Collect each line of the records below that contains the string "Task".

● **SOURCE MATERIAL**:
***

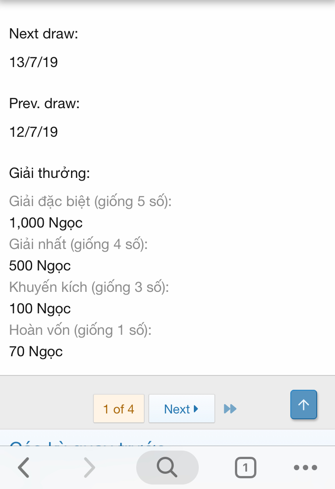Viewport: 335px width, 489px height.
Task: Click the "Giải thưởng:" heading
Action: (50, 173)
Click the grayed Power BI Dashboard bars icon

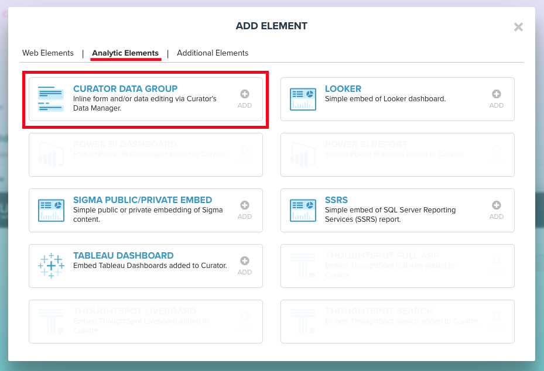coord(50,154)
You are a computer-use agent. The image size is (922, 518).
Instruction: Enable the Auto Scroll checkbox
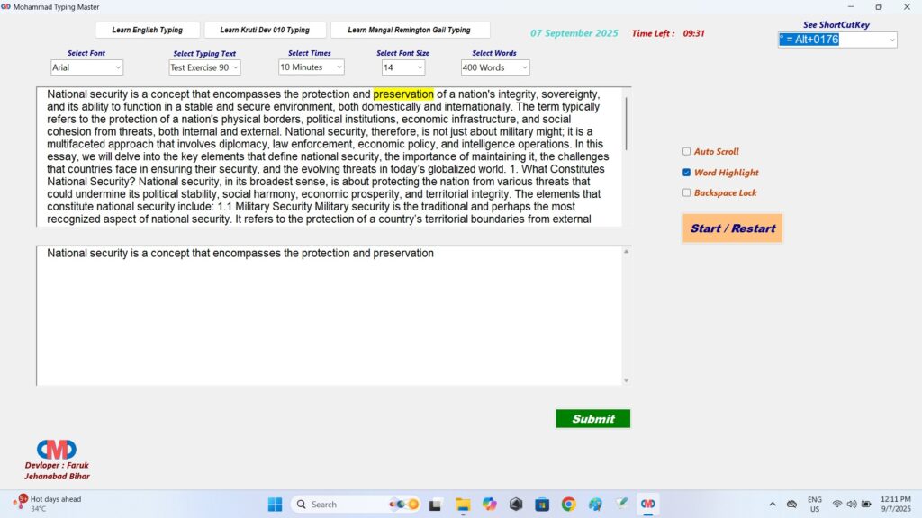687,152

***

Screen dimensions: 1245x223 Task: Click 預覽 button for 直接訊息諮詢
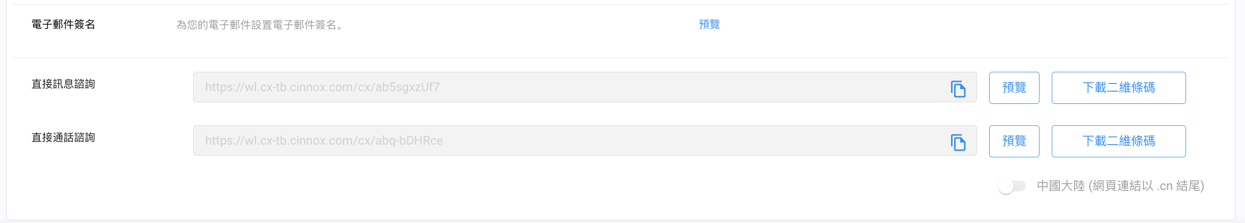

***

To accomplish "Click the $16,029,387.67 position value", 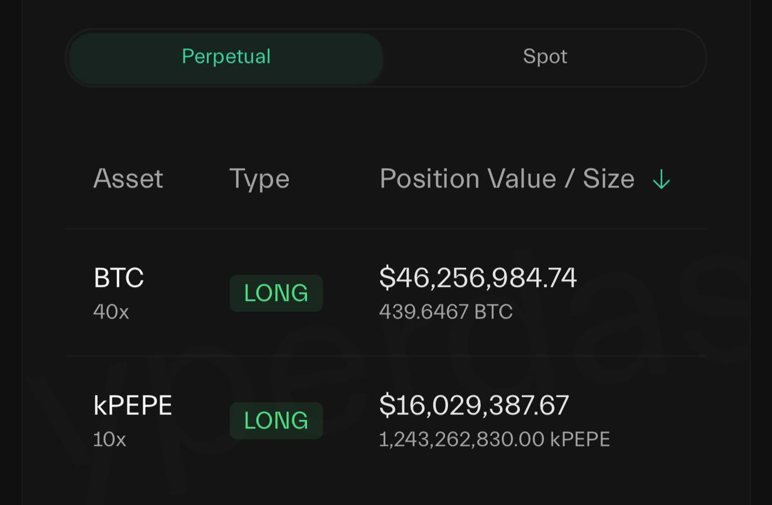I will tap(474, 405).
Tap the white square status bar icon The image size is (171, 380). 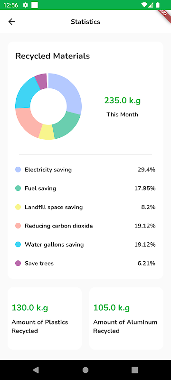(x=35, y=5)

***

● **SOLUTION TO THIS EXERCISE**:
Task: Click the "Giải thưởng:" heading
Screen dimensions: 1245x223 Task: Click 預覽 button for 直接訊息諮詢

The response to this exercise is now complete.